→ What to work on: Copy out, word for word, every line starting with the one that contains "At what (x,y)" and going on through the one that contains "This screenshot has width=621, height=825.", including both of those lines.

*** Exercise material ***

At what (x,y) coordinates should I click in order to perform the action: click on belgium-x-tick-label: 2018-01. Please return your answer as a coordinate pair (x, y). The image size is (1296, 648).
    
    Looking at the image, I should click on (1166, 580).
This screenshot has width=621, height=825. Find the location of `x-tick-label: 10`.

*** End of Exercise material ***
*** Exercise material ***

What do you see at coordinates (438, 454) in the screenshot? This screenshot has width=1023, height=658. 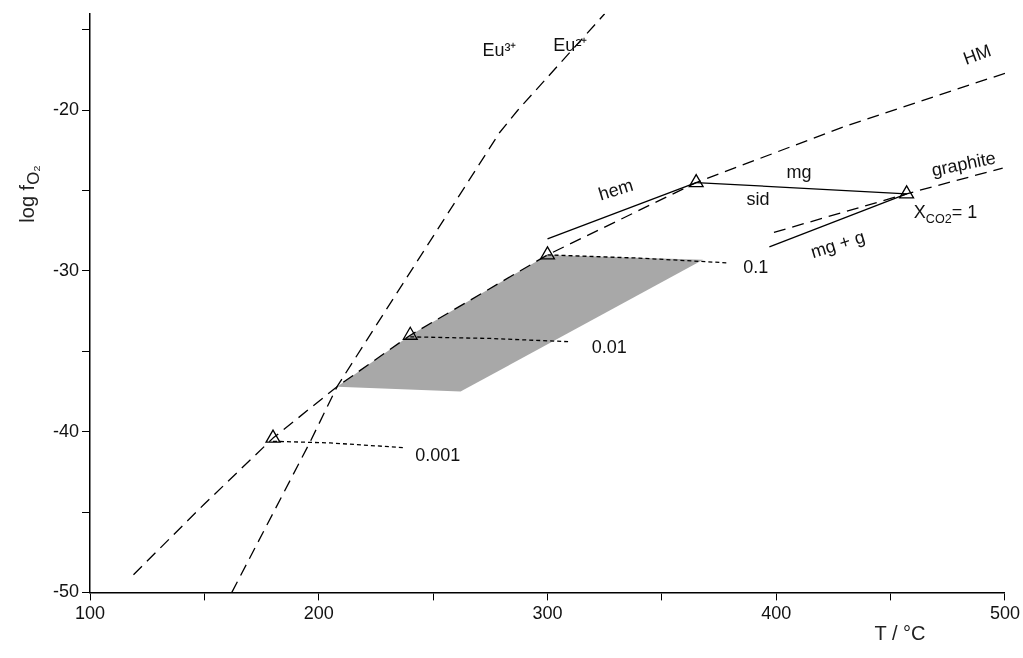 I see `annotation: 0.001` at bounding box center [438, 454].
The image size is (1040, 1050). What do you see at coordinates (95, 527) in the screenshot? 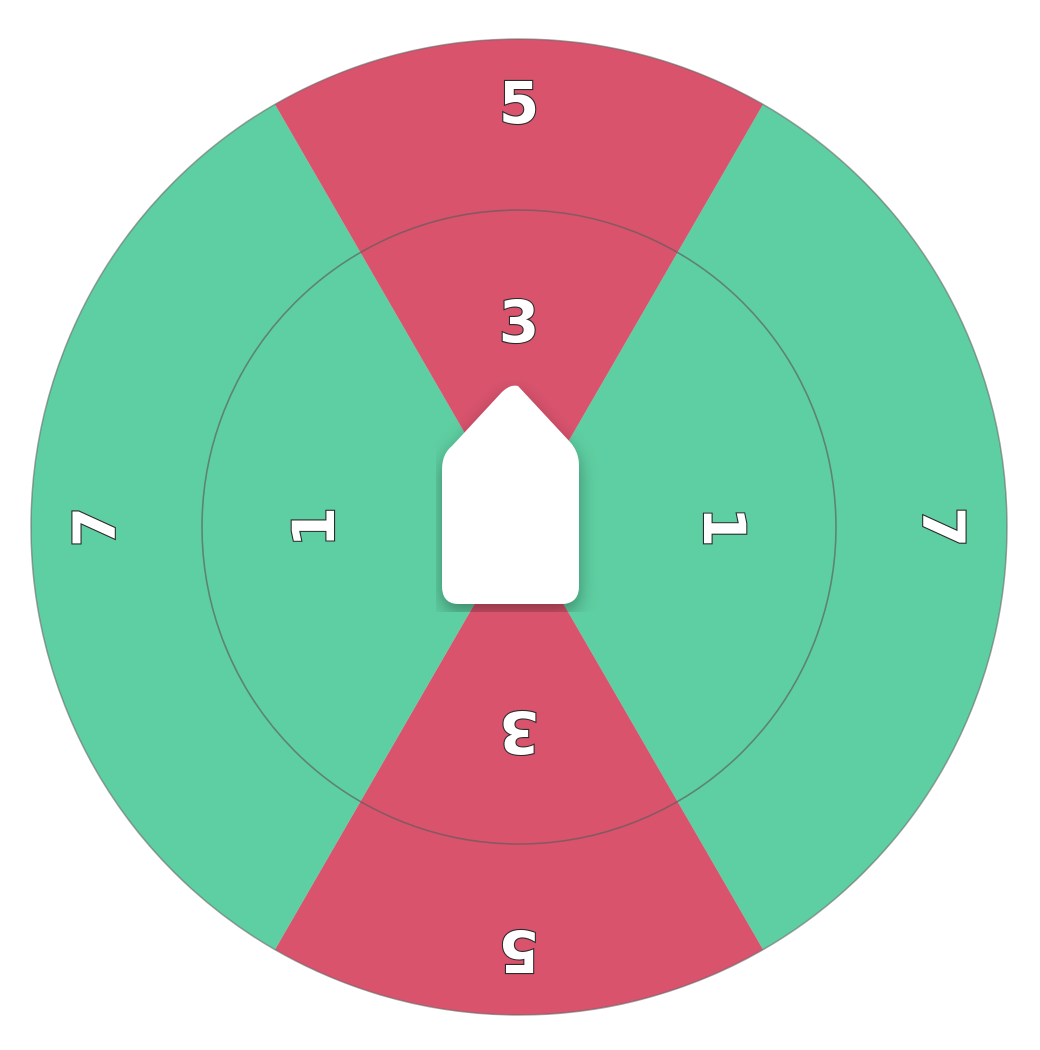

*** End of Exercise material ***

→ Result for this exercise:
At what (x,y) coordinates should I click in order to perform the action: click on belgium-x-tick-label: 2018-01. Please return your answer as a coordinate pair (x, y). The image size is (1296, 648).
    
    Looking at the image, I should click on (1166, 580).
This screenshot has width=621, height=825. Find the location of `x-tick-label: 10`.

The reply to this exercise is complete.